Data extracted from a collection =
== Segment start ==
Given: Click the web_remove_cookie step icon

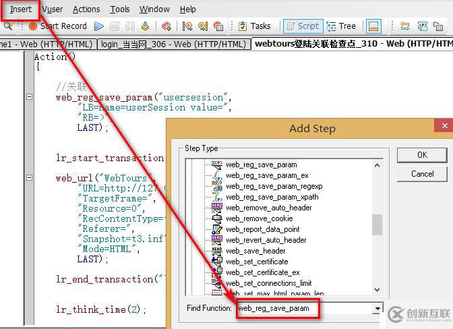Looking at the screenshot, I should coord(217,218).
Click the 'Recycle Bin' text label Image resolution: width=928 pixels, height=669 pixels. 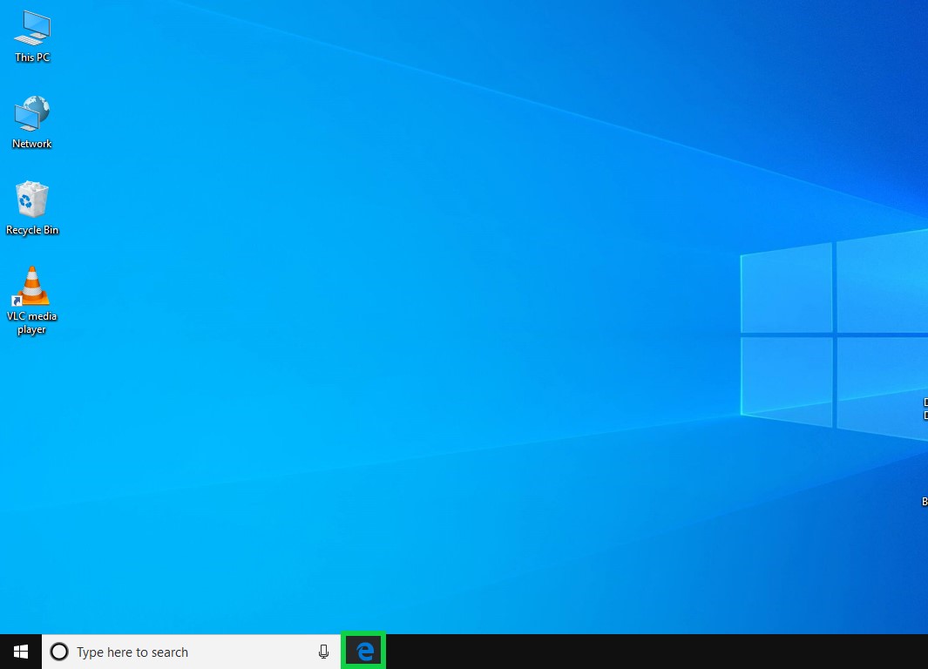pyautogui.click(x=32, y=230)
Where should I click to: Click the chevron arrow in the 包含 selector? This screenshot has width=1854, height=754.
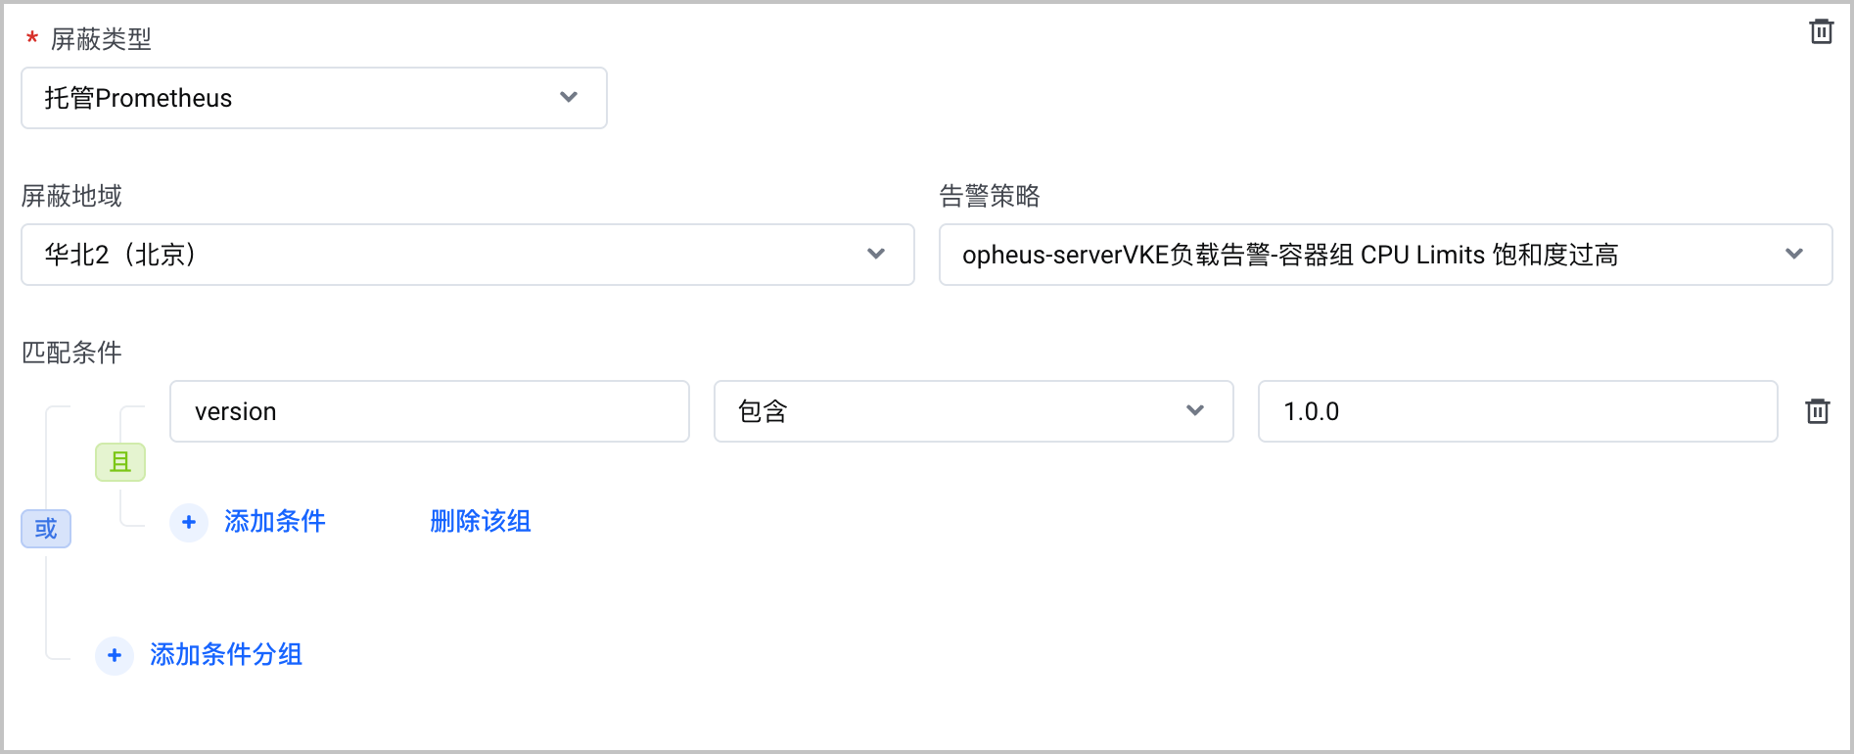(x=1195, y=410)
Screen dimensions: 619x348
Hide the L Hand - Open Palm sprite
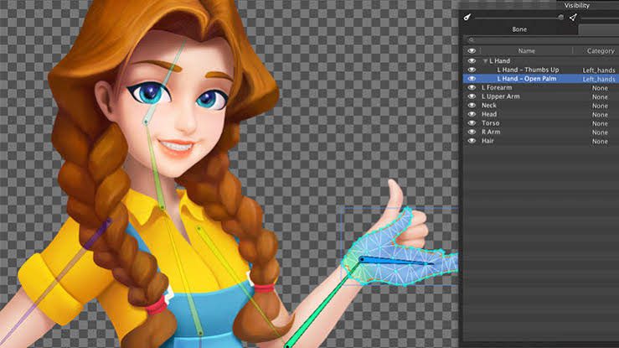point(472,78)
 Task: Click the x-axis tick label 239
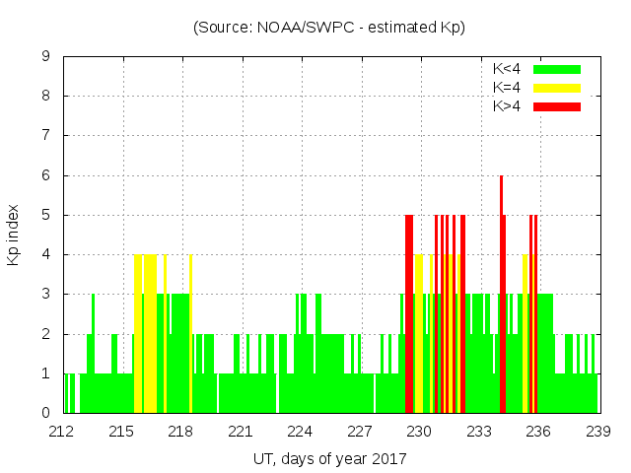tap(598, 432)

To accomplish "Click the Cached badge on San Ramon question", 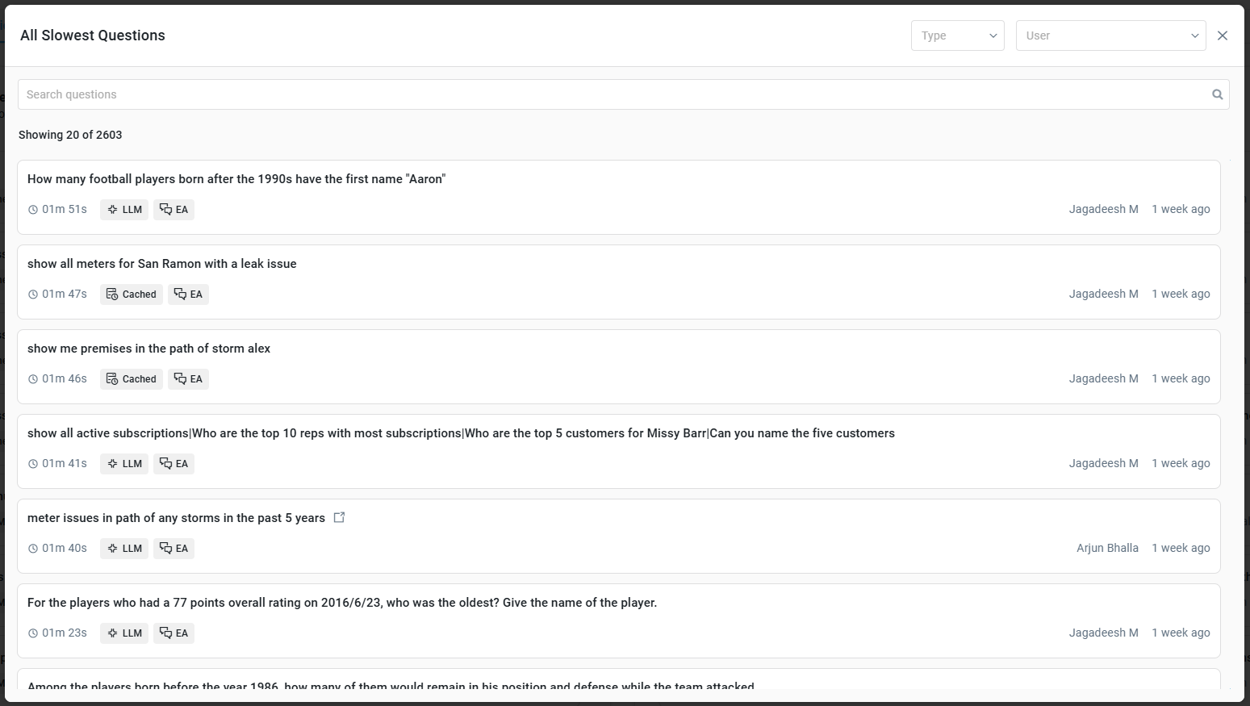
== Segment end ==
Aim of the exercise = Write out again, exactly, each line from the one containing "Screen dimensions: 619x348" through the last line of the entries, and omit every picture.

Result =
Screen dimensions: 619x348
Hide the L Hand - Open Palm sprite
point(472,78)
 Task: Click the x-axis tick label 239
tap(598, 432)

To accomplish "Click the Cached badge on San Ramon question", 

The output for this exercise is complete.